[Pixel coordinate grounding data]
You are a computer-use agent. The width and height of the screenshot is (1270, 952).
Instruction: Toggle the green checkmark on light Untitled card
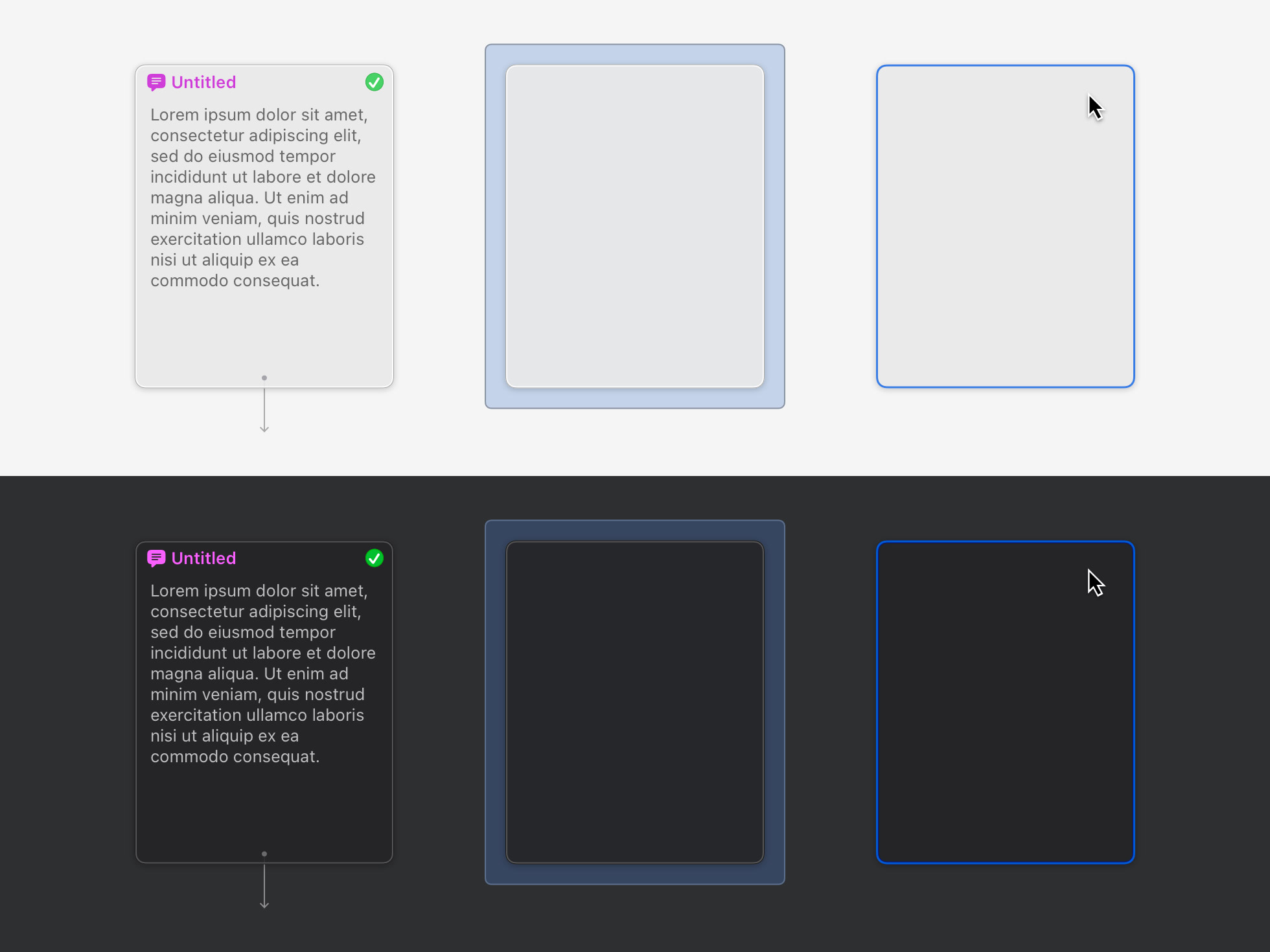click(375, 82)
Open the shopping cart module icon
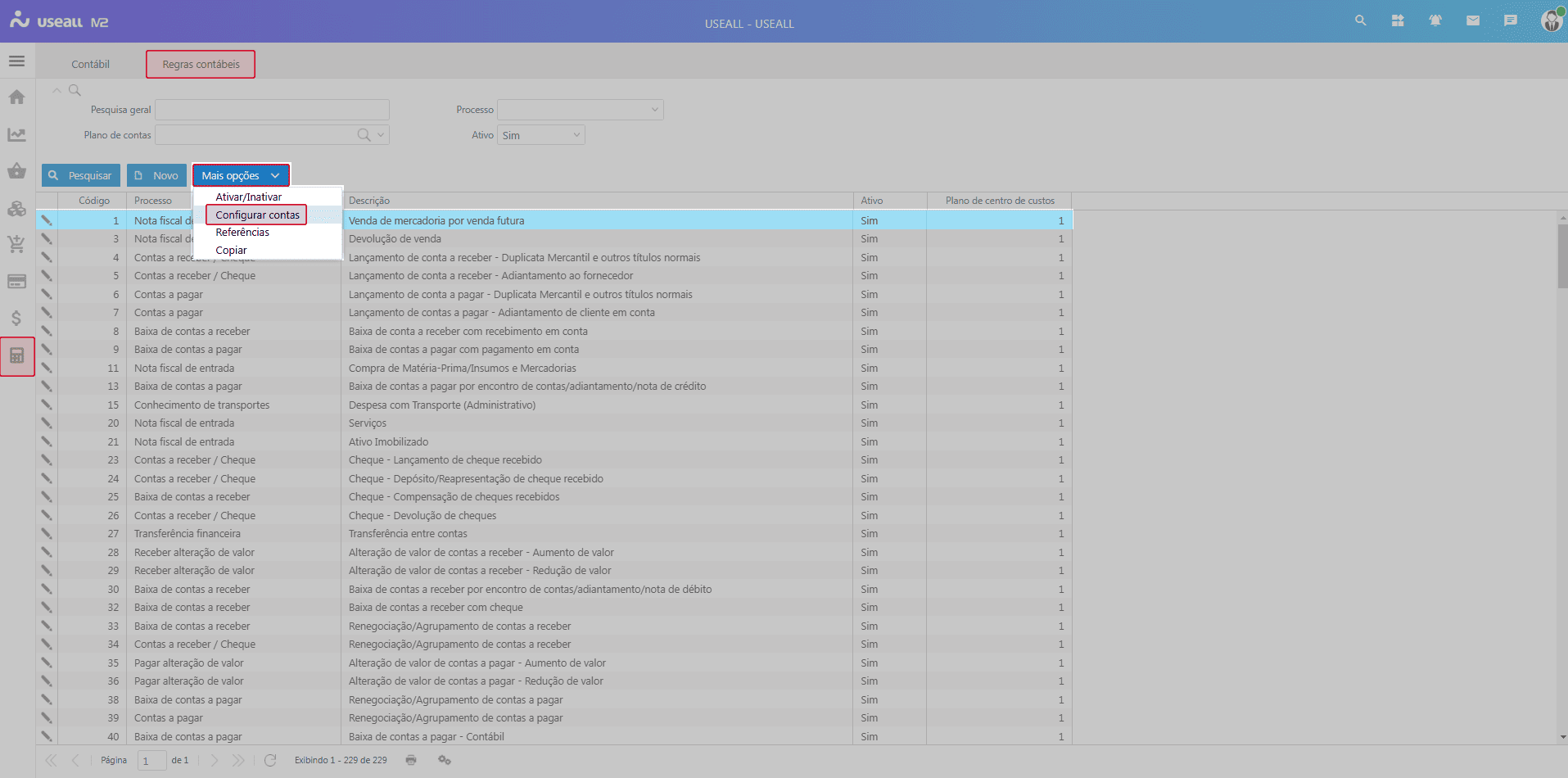Viewport: 1568px width, 778px height. [16, 244]
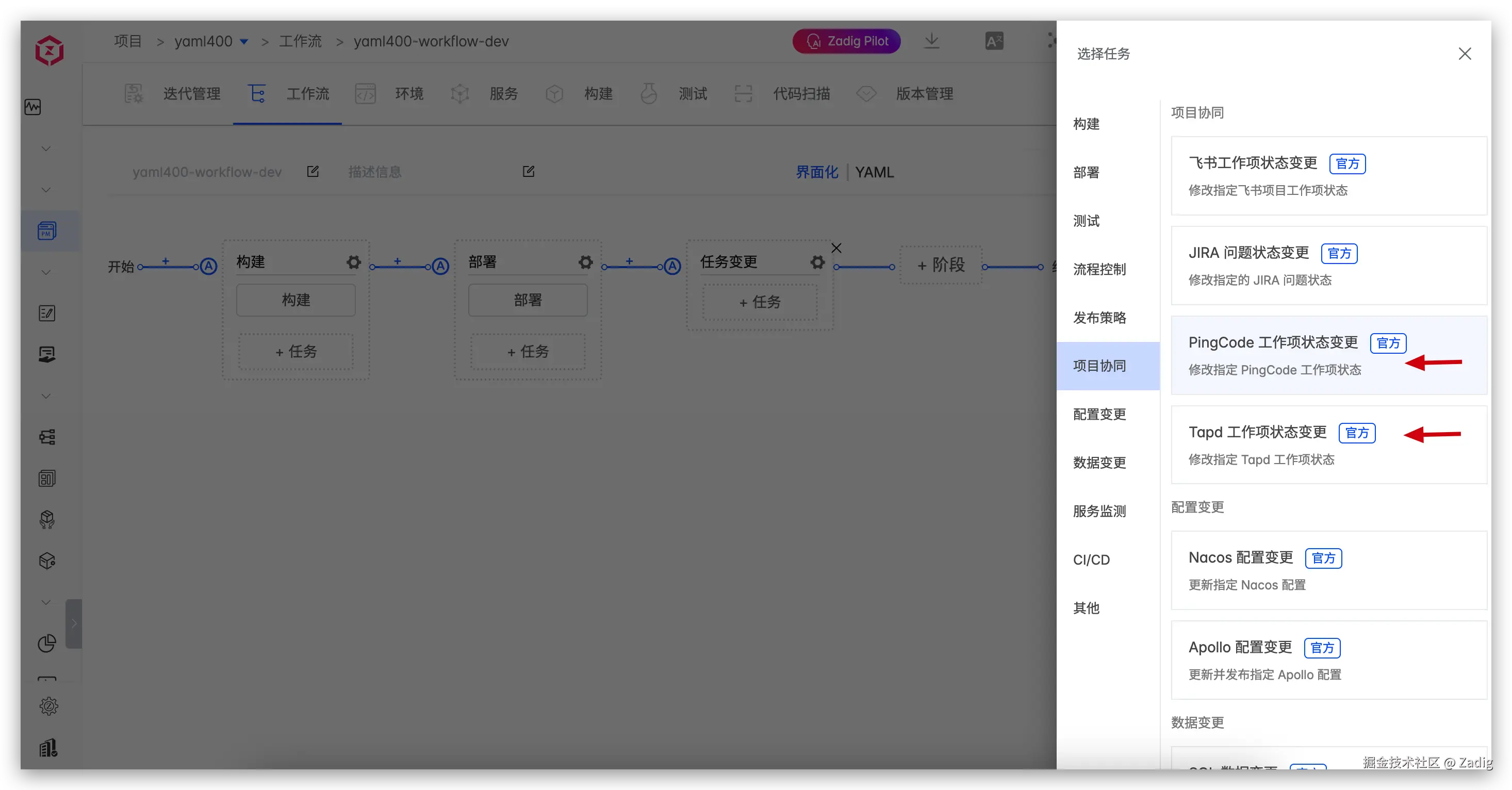Click the language translation icon

coord(994,41)
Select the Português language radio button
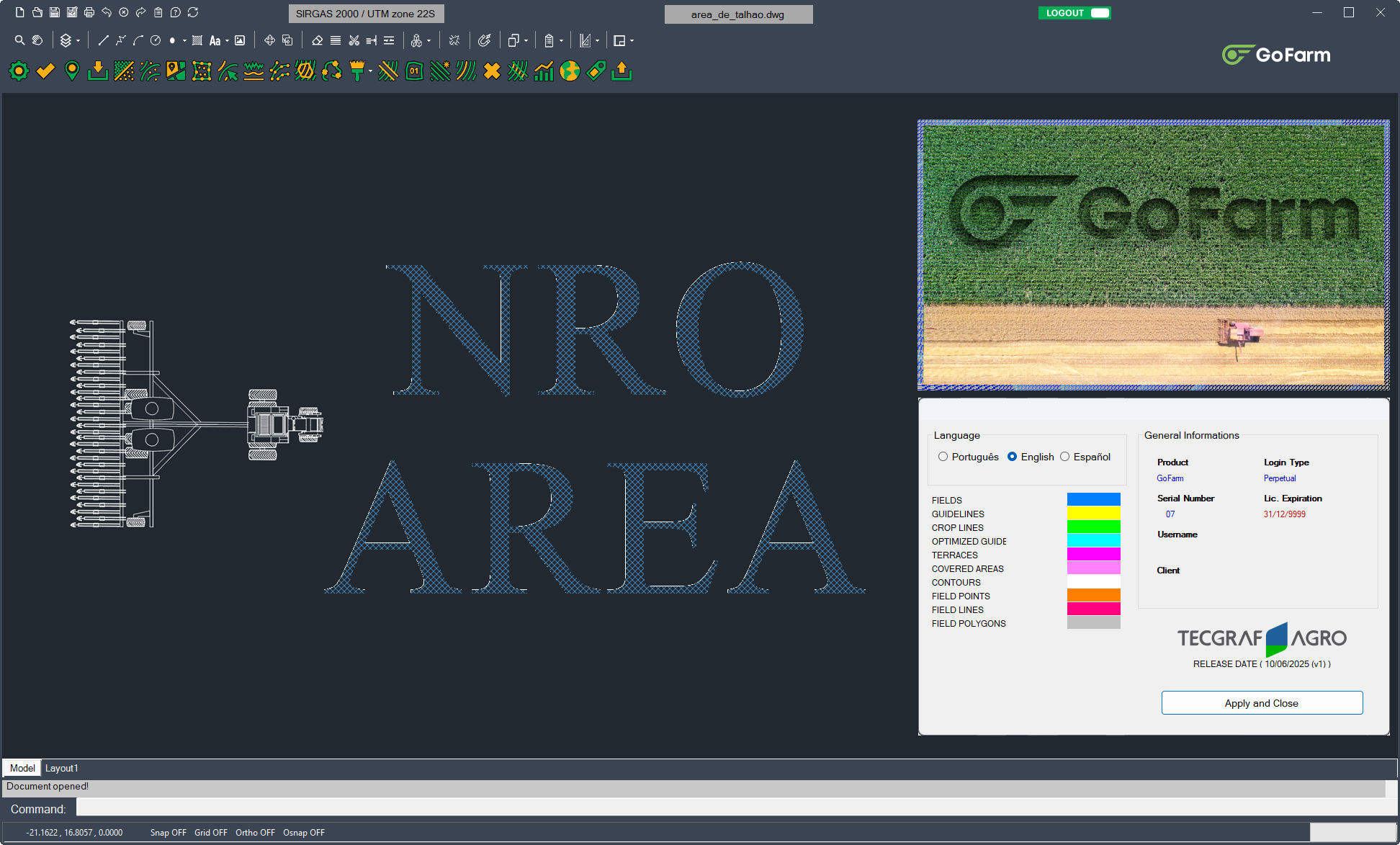 (x=943, y=457)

## Directions for this task
Retype the data above exactly. Leave the pictures out.

## Written response
You are a computer-use agent. The width and height of the screenshot is (1270, 952).
Instruction: Toggle the green checkmark on light Untitled card
click(375, 82)
Open the shopping cart module icon
Viewport: 1568px width, 778px height. [16, 244]
Click the language translation icon

coord(994,41)
Select the Português language radio button
 (x=943, y=457)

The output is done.